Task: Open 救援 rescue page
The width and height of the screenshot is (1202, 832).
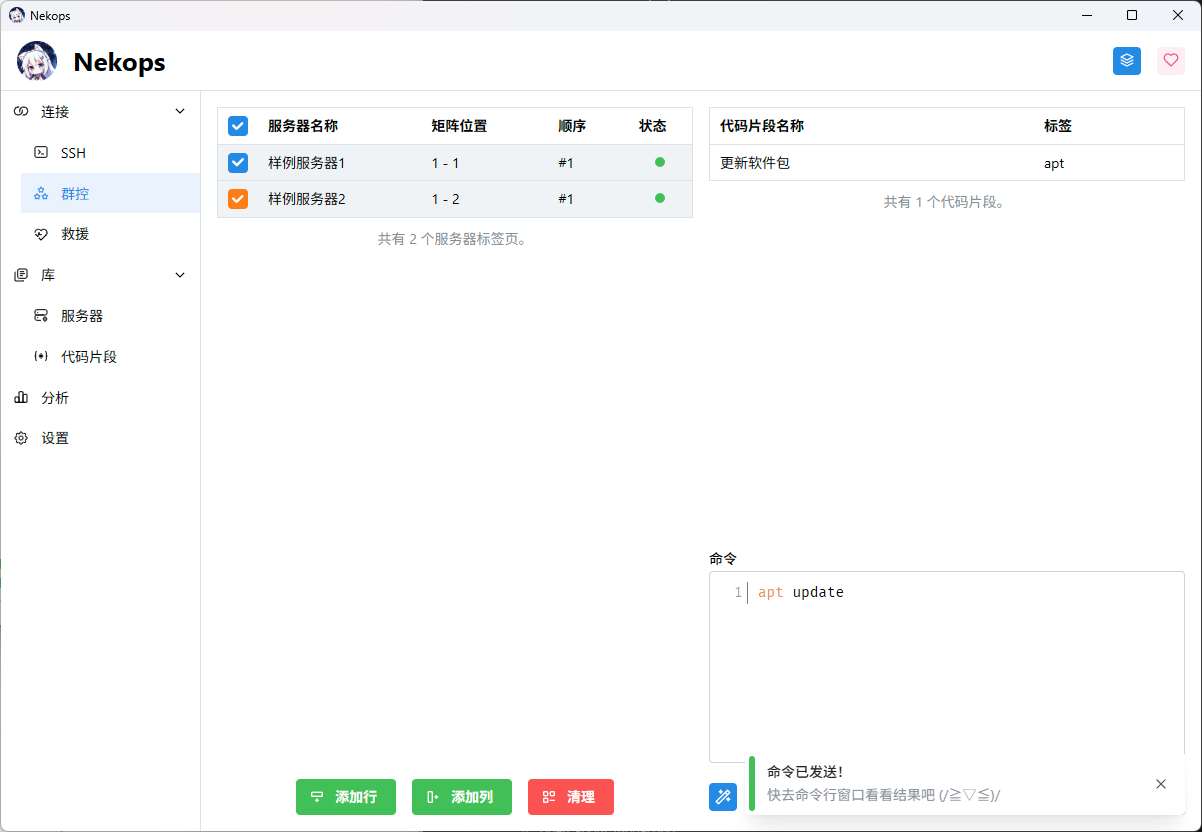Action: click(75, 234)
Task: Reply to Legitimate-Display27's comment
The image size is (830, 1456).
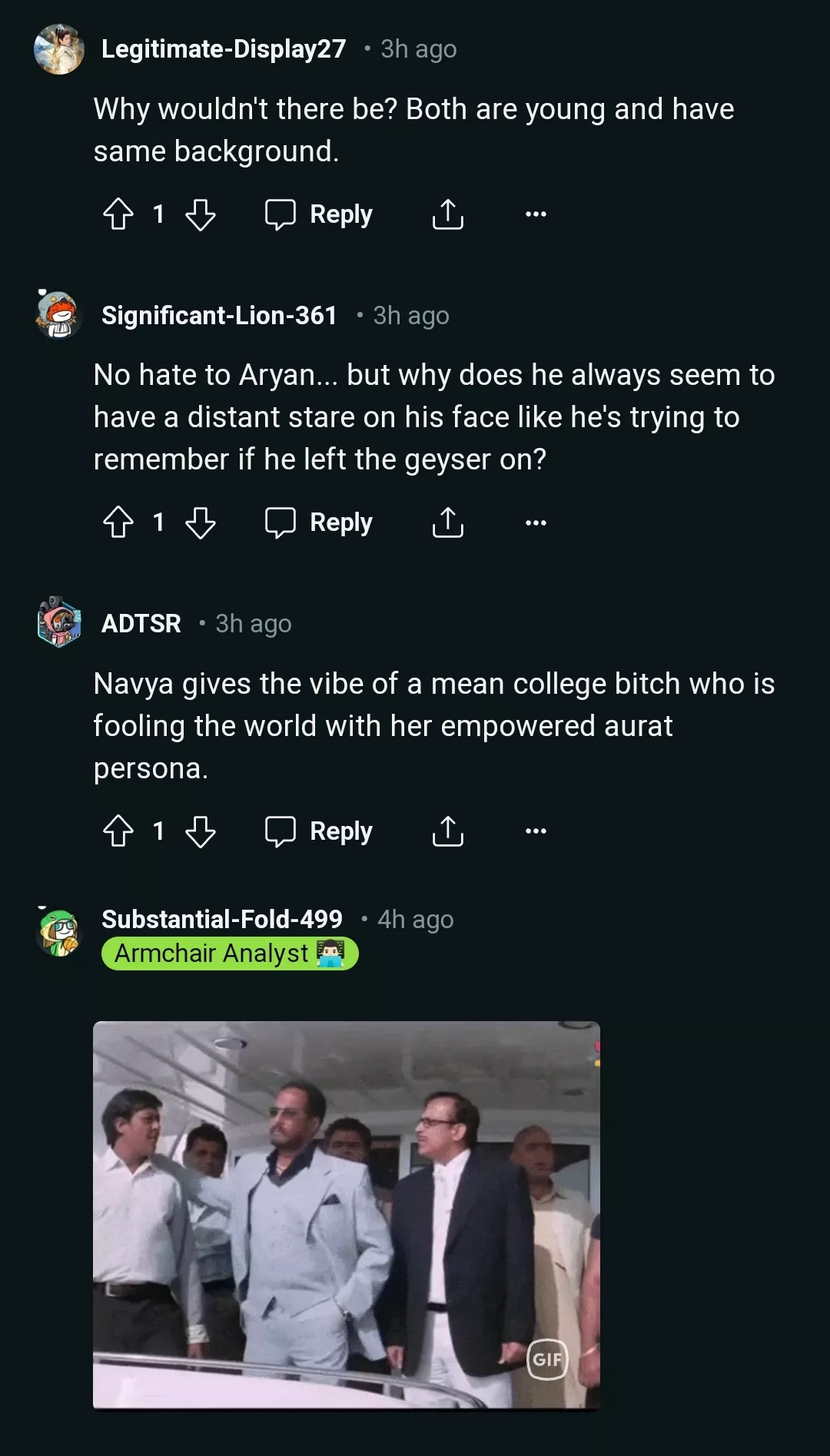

■ EXERCISE OBJECTIVE
Reproduce every line of the records above word for word, leaving out the pictures.

■ COMPLETE RESPONSE
Task: Open 救援 rescue page
The width and height of the screenshot is (1202, 832).
Action: click(75, 234)
Task: Reply to Legitimate-Display27's comment
The image size is (830, 1456).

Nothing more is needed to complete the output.